Primary LanguageJavaMIT LicenseMIT

DirectFileOutputCommitter for directly writing Avro files to S3 location in Spark

Introduction

Currently, spark-avro uses default FileOutputCommitter for writing avro files irrespective of the filesystem it is writing to. FileOutputCommitter works by firstly writing the files to a temporary directory and then renaming them to the actual location. This behavior of FileOutputCommitter is required when speculative execution of mappers is enabled and the files are being written to HDFS location. In speculative execution of mappers, two (or more) mappers might try writing the same file split, thus the initial write location must differ among mappers.

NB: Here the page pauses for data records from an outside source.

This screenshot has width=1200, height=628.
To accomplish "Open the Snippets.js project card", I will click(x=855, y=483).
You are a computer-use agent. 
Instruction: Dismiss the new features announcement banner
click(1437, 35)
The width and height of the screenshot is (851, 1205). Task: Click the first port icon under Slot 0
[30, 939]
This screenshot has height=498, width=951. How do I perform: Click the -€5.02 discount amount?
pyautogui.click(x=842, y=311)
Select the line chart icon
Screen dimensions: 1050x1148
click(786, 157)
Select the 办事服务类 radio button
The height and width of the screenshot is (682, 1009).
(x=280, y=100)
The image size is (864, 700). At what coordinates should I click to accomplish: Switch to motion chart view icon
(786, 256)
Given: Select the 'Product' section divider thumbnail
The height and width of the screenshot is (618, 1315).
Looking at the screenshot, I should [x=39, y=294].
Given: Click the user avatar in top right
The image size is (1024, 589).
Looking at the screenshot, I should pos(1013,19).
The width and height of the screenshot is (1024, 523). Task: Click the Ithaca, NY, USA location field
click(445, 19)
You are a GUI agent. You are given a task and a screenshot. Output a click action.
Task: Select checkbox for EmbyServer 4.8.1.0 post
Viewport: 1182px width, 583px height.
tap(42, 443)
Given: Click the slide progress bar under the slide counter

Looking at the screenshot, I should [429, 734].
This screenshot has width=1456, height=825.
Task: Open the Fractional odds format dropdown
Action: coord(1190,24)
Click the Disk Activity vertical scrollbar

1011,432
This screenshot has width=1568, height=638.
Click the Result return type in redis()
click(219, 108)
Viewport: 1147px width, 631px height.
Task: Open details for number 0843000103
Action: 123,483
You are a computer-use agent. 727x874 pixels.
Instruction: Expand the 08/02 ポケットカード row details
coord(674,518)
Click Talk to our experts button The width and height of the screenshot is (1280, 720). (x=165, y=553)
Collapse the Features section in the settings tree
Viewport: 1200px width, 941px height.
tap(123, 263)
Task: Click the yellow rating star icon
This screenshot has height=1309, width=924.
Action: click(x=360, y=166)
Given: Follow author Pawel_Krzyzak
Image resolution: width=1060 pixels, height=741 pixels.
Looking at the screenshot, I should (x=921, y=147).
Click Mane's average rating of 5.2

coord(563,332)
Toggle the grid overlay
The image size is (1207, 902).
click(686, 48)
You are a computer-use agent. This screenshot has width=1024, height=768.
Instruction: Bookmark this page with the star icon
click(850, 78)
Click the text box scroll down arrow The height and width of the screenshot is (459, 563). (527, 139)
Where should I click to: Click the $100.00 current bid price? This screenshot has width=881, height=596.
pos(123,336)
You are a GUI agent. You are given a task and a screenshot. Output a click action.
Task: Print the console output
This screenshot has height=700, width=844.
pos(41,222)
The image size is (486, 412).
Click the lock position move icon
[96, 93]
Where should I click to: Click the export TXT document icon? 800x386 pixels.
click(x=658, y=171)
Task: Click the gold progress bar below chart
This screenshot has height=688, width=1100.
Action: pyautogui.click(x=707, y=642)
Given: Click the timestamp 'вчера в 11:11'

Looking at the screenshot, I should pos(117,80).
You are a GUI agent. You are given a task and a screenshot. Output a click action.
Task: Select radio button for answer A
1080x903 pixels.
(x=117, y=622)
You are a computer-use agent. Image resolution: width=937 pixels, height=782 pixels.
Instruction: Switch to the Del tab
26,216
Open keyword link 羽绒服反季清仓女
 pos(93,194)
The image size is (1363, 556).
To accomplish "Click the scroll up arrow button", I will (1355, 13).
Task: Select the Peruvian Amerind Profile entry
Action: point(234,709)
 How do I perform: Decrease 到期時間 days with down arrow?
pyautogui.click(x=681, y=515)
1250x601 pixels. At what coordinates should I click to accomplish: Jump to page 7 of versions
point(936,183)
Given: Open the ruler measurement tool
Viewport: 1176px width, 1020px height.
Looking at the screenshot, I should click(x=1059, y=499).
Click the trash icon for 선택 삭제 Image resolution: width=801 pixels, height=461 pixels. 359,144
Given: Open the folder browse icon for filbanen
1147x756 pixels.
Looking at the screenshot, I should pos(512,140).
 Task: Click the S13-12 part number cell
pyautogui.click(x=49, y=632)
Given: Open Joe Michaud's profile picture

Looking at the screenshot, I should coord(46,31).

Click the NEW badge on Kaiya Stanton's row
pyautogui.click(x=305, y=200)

Direct avro file write to S3

When writing avro files into S3 in Spark, we don't need FileOutputCommitter's write behavior. Unlike HDFS which doesn't allow two (or more) writers trying to write to the same file, S3 allows multiple writers to write to the same file, and only one is allowed to succeed since the visibility is atomic. Thus, it is totally safe for avro write to happen directly to the target S3 location.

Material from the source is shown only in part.